Inevitable neurological war

This article is almost entirely conjecture. We sadly are not yet at a point where we can actually say exactly what is going on inside the human mind. Hopefully soon.

That said..

The way that we’re raised, and the society that we’re in, leads to a inevitable neurological war.

It’s built into us for physical touch to feel good. Depending on whether you’re wearing your evolution hat or your ID hat, this can either be the inevitable result of us needing to get very close to each other to reproduce or a design goal. (I have to say, building in things that feel good would certainly be a design goal if *I* was the designer)

On the other hand, it’s memetically built up – as far as I can tell, for very stupid and destructive reasons – for us to think that it’s wrong to be in love with more than one person, that it’s wrong to want to be involved in sexual contact below a certain age – in fact, I see some of my facebook friends encouraging the idea that trying to frighten the lovers of your female child is “protecting” her and a desirable thing to do. (In fact, teaching her about consent would seem to be a much healthier type of protection, but I digress).

Our mainstream religion – despite it not ever being clearly spelled out in the bible in the negative (the bible says that sexual love within a marriage is good, but does not actually state that sexual love outside a marriage is bad – that’s something we decided to tack on later) – teaches that if you ‘go too far’ before marriage, you’re a bad person – that sexual contact, despite feeling good, is a sin. It also teaches the idea that your lover is your property, that if someone else wants to experience sexual contact with them, they are breaking one of the “ten commandments” – even *thinking* about it is a crime against God.

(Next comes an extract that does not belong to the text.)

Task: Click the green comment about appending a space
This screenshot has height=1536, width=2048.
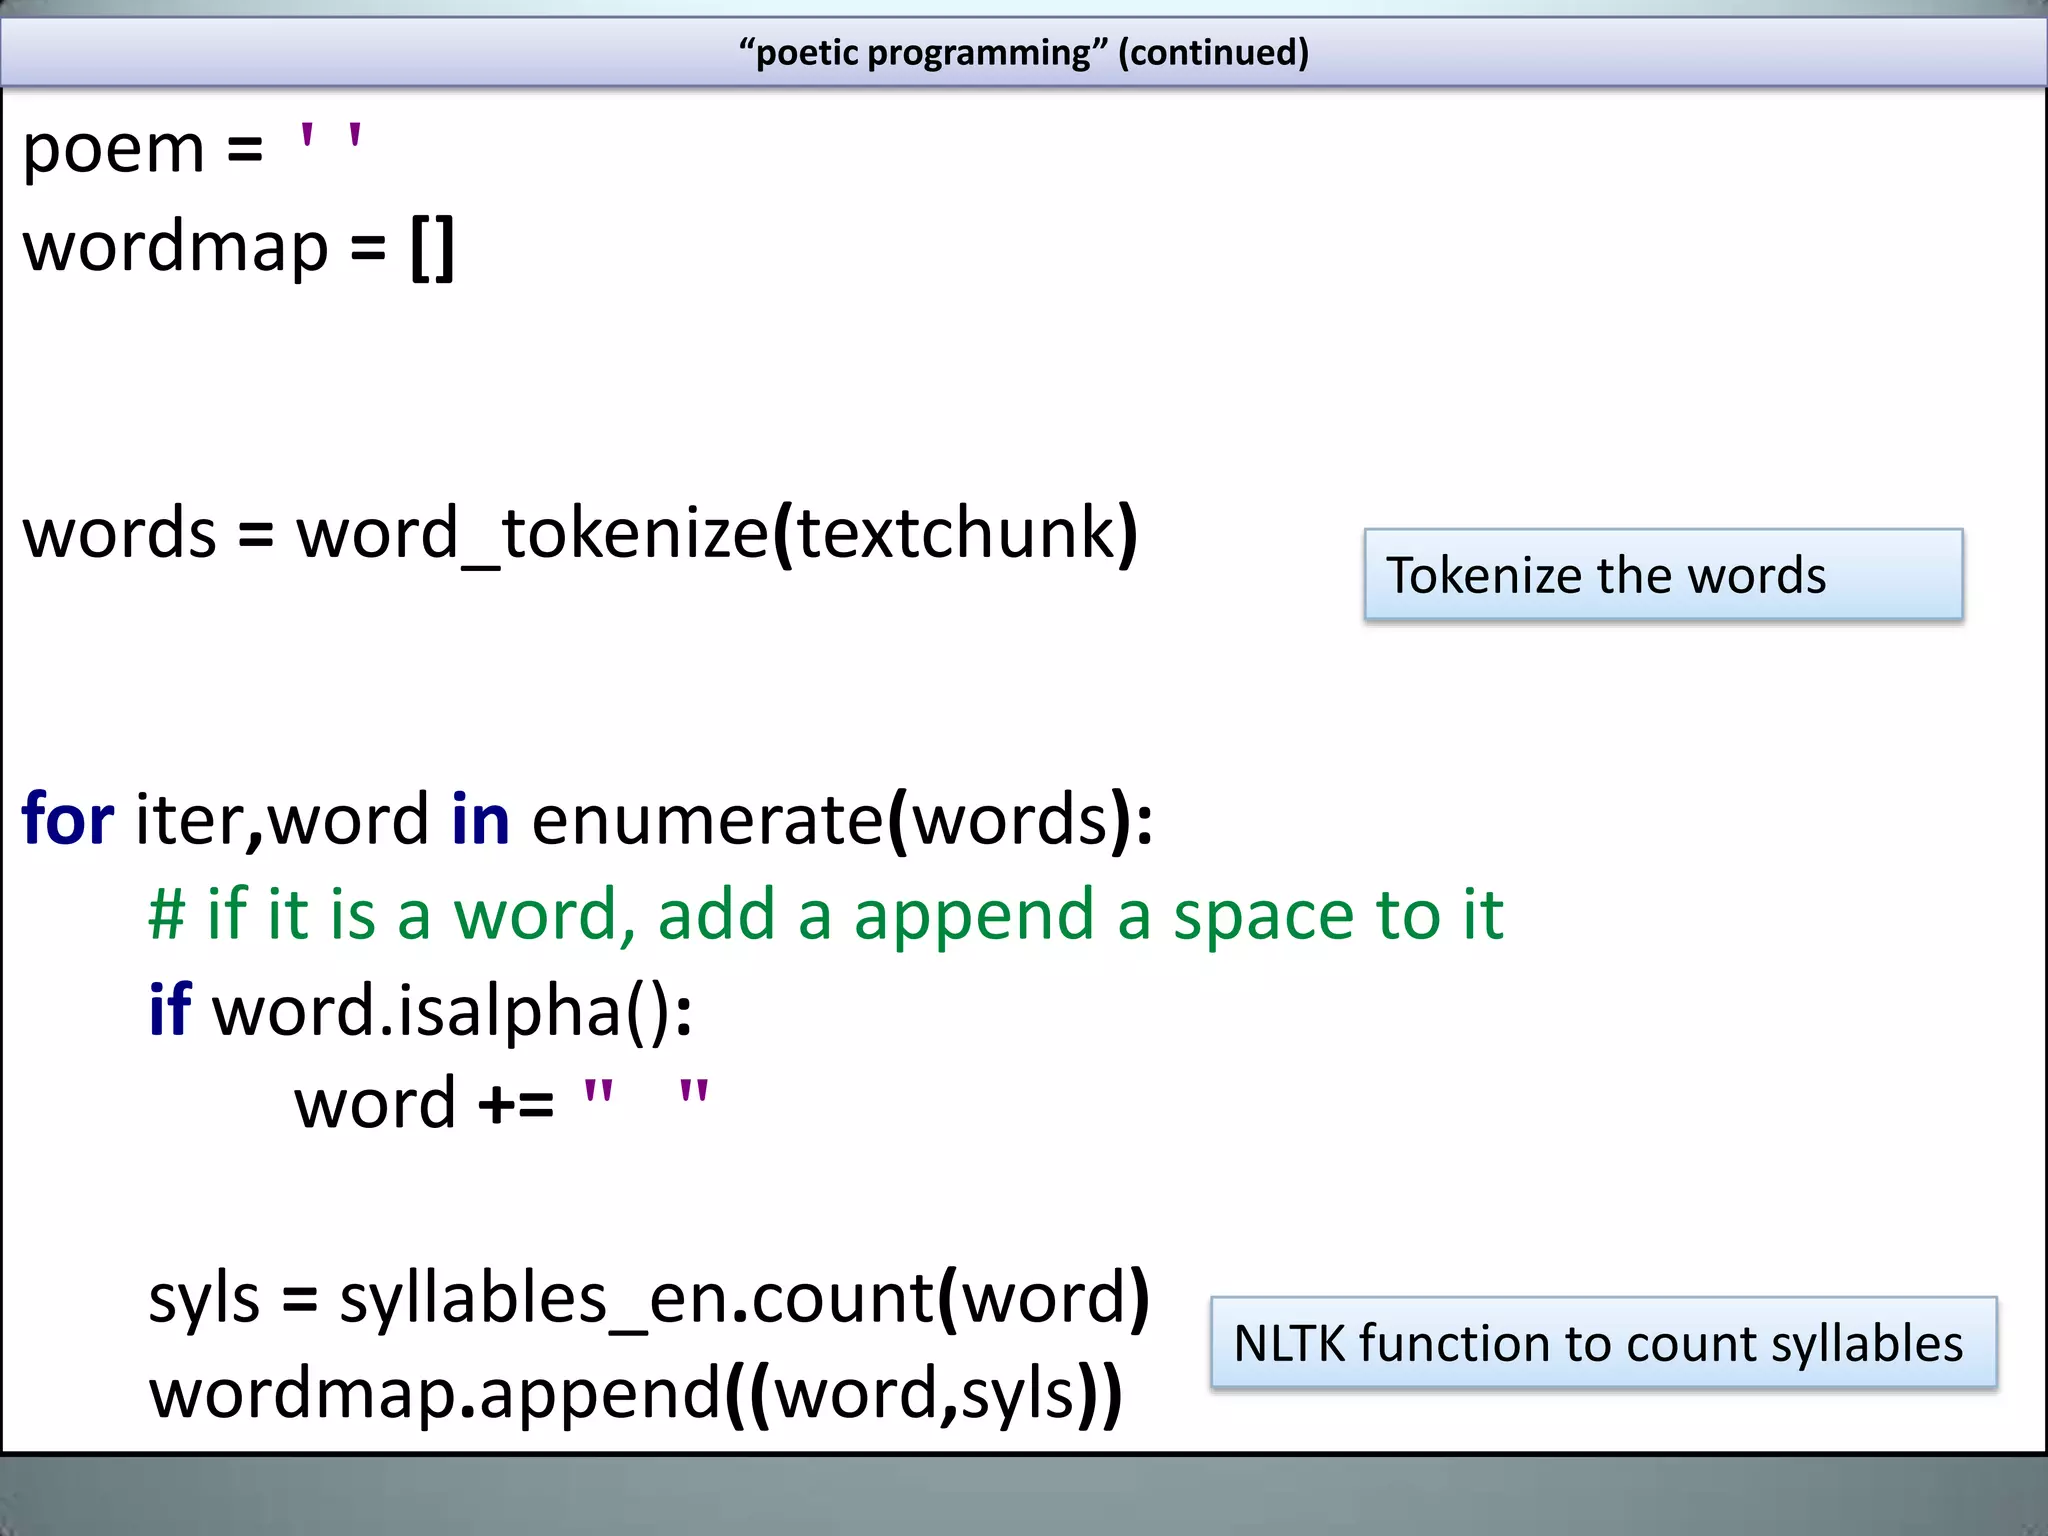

Now, we all know what I think of Christianity. But another question is what do I think about what all this does to our minds? Well, by definition, it creates two sets of subnets that are always going to be in opposition. It’s wired in – on a deeper level than even any religion will ever be able to reach – that touch feels good, that petting and loving is *right*. It’s something that I personally find myself drawn to as a experience I want to have again and again. It’s what I want to dream about.

In the meantime, our parents try very hard to keep us from sexual contact – or even, in my case, nonsexual/cuddling contact that’s too prolonged. They program into us a subnet that says “this is sin, this is bad, this is wrong”. The idea that your virginity is something precious that you should give to your first and only lover also underlines this. This creates a subnet that says sex is bad, dirty, should be looked at with shame and guilt, isn’t something you should want, except in the situation of marriage – and probably not even then, if one reads the writings of the Victorians.

What happens when you have two subnets at war with each other? Well, first of all, you end up feeling the tension between them. Second of all, they eat capacity. Each one tries to claim a certain percentage of the neural Go board, and each tries to defeat the other.

So, I think some of this is jealousy.. our parents get attached to us, and don’t want to lose us to our lovers. Some of this is a amplifying effect of stupidity across the generations – one generation made something up, and then lied about it being the word of God. (If it was really the word of God, God would still be around and saying it. Probably in person. Certainly in some way that left no doubt to the fact that we were hearing from a deity). Some percentage of each successive generation after that was duped into believing they were hearing holy wisdom when in fact they were hearing damaging bull.

I don’t think that it’s immoral to love and be loved. Nor to express that love sexually if you’ve a mind to. I think that thinking of sex as shameful and wrong is a sign of a deeply broken set of memes. I think that people who think we should slut-shame are deeply confused about a whole lot of things, and are far more immoral than the sluts they would shame. I think it is a sign of how broken our culture is that we think that people who participate in a act that generally feels good and improves the attitude and mental health of both participants are immoral, while the people who seek to hurt those people for choosing to participate in something that feels good are given radio shows.

I also think that in general wars between subnets – beliefs that are diametrically opposed to observable reality tend to build these – are something we should try to remove from the meme pool, especially when it comes to things we pass on to our children. We are trimming their wings because our grandparents were afraid to fly.

3 Responses to “Inevitable neurological war”

  1. Firesong Says:

    I don’t normally go in for silly memes, but: THIS. Everything you said there, exactly that.

  2. missfishies Says:

    People sometimes ask me how I can call myself a Christian while having a sexual relationship outside of a marriage. I mostly don’t bother arguing with them, but I resolve that internally with the knowledge that the most important thing that Christ taught us, and the thing he stressed the most, is to love each other. Sex is one way I express my love. I refuse to feel guilty about it.

  3. Swipes Says:

    The version of Christianity that you were taught versus mine splinter in so many significant ways. Probably Puritanical American ideas are foisted on me more than what my parents (which in my case on this subject remains a mystery)or the Church (the moment I found out what the expected is the moment I mentally left them behind) wanted me to believe. Hence the difficulty getting away from some ideas like ‘slut’ as an insult even while maybe embracing the idea myself or number of lifetime partners being a bad thing in itself.